What needs to be done: In the reply, include exactly the lines of the entries below from the first to the line with "You are a GUI", that line included.

Data listing:
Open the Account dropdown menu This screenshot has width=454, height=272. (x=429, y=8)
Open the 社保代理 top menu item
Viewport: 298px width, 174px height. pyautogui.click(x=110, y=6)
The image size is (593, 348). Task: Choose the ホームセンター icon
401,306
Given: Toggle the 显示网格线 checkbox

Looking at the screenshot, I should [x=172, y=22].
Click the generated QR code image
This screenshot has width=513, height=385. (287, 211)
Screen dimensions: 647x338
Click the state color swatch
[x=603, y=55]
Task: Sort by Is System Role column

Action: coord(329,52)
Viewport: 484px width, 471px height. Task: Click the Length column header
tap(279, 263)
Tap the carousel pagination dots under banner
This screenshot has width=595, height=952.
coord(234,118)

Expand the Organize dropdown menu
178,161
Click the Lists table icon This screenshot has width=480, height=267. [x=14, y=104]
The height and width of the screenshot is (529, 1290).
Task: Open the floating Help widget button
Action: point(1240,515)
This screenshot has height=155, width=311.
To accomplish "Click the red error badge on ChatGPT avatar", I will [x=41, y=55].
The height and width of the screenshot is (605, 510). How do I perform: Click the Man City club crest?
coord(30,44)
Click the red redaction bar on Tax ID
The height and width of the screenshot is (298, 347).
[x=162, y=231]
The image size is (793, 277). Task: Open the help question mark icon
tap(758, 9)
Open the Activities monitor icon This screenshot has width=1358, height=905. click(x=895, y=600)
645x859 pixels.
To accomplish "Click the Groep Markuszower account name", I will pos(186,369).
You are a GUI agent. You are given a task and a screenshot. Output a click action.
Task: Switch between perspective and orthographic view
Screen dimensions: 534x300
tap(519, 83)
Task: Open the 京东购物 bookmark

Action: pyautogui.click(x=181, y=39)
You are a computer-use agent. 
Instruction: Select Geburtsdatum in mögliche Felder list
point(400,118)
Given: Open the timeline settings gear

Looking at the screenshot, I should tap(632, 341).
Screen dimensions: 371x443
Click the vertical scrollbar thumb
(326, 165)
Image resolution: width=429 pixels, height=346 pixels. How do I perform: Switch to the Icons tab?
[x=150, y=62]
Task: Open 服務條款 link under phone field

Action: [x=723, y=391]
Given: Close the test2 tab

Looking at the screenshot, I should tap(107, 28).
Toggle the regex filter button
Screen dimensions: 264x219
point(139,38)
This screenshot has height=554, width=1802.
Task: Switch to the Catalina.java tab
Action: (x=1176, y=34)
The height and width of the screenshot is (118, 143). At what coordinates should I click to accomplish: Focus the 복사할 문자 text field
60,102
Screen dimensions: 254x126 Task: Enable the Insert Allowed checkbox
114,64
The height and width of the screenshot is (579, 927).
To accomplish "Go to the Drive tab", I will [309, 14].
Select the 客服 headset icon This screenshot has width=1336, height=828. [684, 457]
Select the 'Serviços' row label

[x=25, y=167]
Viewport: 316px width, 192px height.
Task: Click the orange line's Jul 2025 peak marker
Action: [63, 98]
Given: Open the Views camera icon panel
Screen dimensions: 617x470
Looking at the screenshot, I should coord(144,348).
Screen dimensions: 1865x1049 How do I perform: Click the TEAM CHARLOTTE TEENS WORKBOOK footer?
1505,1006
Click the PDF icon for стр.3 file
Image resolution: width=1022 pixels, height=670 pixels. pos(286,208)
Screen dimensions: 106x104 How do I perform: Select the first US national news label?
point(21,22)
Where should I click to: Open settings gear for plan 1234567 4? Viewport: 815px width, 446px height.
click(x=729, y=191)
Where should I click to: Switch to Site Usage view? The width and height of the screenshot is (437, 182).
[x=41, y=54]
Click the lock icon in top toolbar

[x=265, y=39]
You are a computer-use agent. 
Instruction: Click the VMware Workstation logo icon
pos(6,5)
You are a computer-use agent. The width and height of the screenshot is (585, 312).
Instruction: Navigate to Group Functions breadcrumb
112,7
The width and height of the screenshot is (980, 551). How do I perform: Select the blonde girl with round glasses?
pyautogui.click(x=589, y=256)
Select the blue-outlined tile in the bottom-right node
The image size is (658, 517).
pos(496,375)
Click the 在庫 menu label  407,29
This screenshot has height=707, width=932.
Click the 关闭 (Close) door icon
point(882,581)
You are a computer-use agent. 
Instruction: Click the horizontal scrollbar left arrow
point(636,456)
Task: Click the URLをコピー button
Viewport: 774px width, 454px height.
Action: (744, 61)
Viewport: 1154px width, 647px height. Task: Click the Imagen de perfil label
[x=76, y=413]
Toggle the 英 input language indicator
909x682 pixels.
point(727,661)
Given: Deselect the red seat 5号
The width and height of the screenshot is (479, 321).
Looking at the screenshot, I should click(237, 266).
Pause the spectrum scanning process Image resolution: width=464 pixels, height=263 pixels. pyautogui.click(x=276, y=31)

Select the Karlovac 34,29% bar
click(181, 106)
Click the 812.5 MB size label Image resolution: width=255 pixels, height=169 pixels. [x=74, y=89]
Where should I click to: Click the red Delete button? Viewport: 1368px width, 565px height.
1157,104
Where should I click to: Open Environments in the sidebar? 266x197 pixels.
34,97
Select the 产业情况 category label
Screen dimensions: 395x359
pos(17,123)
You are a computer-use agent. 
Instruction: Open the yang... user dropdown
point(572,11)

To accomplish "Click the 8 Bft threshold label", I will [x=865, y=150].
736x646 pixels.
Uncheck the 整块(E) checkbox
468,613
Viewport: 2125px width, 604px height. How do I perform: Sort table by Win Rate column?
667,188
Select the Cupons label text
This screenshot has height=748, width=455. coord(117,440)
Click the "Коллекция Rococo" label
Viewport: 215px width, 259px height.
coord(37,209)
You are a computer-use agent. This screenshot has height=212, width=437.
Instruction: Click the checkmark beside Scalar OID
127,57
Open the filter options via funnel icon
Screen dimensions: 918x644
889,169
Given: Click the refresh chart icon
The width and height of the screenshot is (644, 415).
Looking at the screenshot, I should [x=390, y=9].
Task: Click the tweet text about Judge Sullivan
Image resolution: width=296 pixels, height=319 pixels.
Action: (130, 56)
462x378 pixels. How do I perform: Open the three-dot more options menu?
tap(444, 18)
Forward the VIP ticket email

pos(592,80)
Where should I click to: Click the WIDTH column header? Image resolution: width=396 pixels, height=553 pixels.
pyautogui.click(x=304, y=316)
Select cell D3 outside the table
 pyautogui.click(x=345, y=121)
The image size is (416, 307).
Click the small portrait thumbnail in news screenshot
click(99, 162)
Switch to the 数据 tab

Answer to the exercise:
Open the Account dropdown menu This screenshot has width=454, height=272. (x=429, y=8)
Open the 社保代理 top menu item
Viewport: 298px width, 174px height. pyautogui.click(x=110, y=6)
The image size is (593, 348). Task: Choose the ホームセンター icon
401,306
Given: Toggle the 显示网格线 checkbox

Looking at the screenshot, I should [x=172, y=22].
Click the generated QR code image
This screenshot has width=513, height=385. (287, 211)
Screen dimensions: 647x338
Click the state color swatch
[x=603, y=55]
Task: Sort by Is System Role column

Action: coord(329,52)
Viewport: 484px width, 471px height. Task: Click the Length column header
tap(279, 263)
Tap the carousel pagination dots under banner
This screenshot has width=595, height=952.
coord(234,118)

Expand the Organize dropdown menu
178,161
Click the Lists table icon This screenshot has width=480, height=267. [x=14, y=104]
The height and width of the screenshot is (529, 1290).
Task: Open the floating Help widget button
Action: point(1240,515)
This screenshot has height=155, width=311.
To accomplish "Click the red error badge on ChatGPT avatar", I will [x=41, y=55].
The height and width of the screenshot is (605, 510). How do I perform: Click the Man City club crest?
coord(30,44)
Click the red redaction bar on Tax ID
The height and width of the screenshot is (298, 347).
[x=162, y=231]
The image size is (793, 277). Task: Open the help question mark icon
tap(758, 9)
Open the Activities monitor icon This screenshot has width=1358, height=905. click(x=895, y=600)
645x859 pixels.
To accomplish "Click the Groep Markuszower account name", I will pos(186,369).
You are a GUI agent. You are given a task and a screenshot. Output a click action.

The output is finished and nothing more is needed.